The current landscape is full of asset managers publicly committed to delivering net zero. Resource and time-poor asset owners are in some cases being lured into a false sense of security on climate goals. There is a temptation from asset owners to believe nothing needs to change from their side because asset managers are already publicly committed to being successful engagers.
But this line of thought is potentially reckless. Without oversight and direction from the asset owners themselves, the transition to net zero will be so much harder to achieve.
Stewardship is a key mechanism for tackling climate change and actually delivering on the transition to a net-zero world. As an industry we have to recognise the systemic challenges facing us in relation to climate change, and work together for better outcomes.
Many asset owners do not have the resource to engage with companies themselves so carry this out through their asset managers, but they should not blindly rely on managers to shoulder all of the responsibility.
Collaboration is key
Collaboration is vital in working towards climate goals. Simply relying on stewardship and engagement teams at asset management companies is not enough for robust climate risk management.
Asset owners have a duty to empower themselves with the knowledge and understanding of their own climate goals – and the best way to reach them – in order to inform their asset managers on what is expected from them.
Resources are becoming more readily available for asset owners to build this understanding. When both owners and managers are aligned on climate goals they can work together to set key milestones and plan where resources should be focused.

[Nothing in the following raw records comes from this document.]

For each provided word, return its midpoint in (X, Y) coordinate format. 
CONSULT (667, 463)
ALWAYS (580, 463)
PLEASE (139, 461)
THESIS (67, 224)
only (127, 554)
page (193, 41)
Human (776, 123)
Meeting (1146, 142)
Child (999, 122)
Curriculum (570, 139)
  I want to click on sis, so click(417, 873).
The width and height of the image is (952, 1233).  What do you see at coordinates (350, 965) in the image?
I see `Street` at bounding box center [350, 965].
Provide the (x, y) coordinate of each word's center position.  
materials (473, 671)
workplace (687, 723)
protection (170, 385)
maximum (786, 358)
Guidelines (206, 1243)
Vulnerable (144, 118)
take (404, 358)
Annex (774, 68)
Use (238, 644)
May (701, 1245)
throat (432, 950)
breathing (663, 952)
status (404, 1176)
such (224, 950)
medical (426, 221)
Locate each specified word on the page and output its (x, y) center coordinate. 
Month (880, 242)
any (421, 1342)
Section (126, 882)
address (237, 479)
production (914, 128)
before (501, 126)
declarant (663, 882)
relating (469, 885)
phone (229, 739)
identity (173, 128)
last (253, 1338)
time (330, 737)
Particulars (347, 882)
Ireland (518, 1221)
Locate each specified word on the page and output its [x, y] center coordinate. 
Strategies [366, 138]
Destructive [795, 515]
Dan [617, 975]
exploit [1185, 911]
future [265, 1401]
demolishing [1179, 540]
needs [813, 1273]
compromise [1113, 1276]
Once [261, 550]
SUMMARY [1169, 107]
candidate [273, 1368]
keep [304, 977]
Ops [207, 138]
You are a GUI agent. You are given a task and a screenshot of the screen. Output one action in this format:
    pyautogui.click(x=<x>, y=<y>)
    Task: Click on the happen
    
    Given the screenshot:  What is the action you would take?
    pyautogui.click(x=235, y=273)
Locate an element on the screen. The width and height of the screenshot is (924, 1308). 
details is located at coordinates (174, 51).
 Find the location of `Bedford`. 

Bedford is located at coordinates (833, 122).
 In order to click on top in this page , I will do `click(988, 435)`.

Collaboration can, and will, look different on a case-by-case basis. One way to engage with asset managers is through an annual responsible investment survey. The purpose of this is to better understand what managers are focusing on in terms of stewardship and engagement – and inform them where we believe improvements should be made.
Hold managers accountable
Although collaboration is important, asset managers also need to be held accountable to increasingly high standards to prove they are acting in the best interests of their clients. The bar for what we expect from managers when it comes to sustainability will be continually raised. Today, for a manager to be considered a sustainability leader, there needs to be clear firm-wide commitment to stewardship, climate change, and diversity and inclusion.
We are continuously seeking managers with top-down commitments reflected through bottom-up real-world actions that are evidenced and measured. A firm’s sustainability beliefs and expertise should be integrated in all investment decisions taken up across the investment teams.
Although many asset managers are engaging on climate change issues, more engagement across asset classes and sectors is needed. It is crucial for investors to keep pushing companies for better carbon data and continual improvements.
We all need to collaborate with the asset management industry to guide its engagement efforts, however we expect managers will use engagement expertise as a means of a competitive advantage, in which case, they make themselves accountable to ever-improving standards.
Navigating and achieving the transition to net zero is going to be extremely challenging. Government and policy maker action will be essential, but investors and asset owners also have a vital role to play.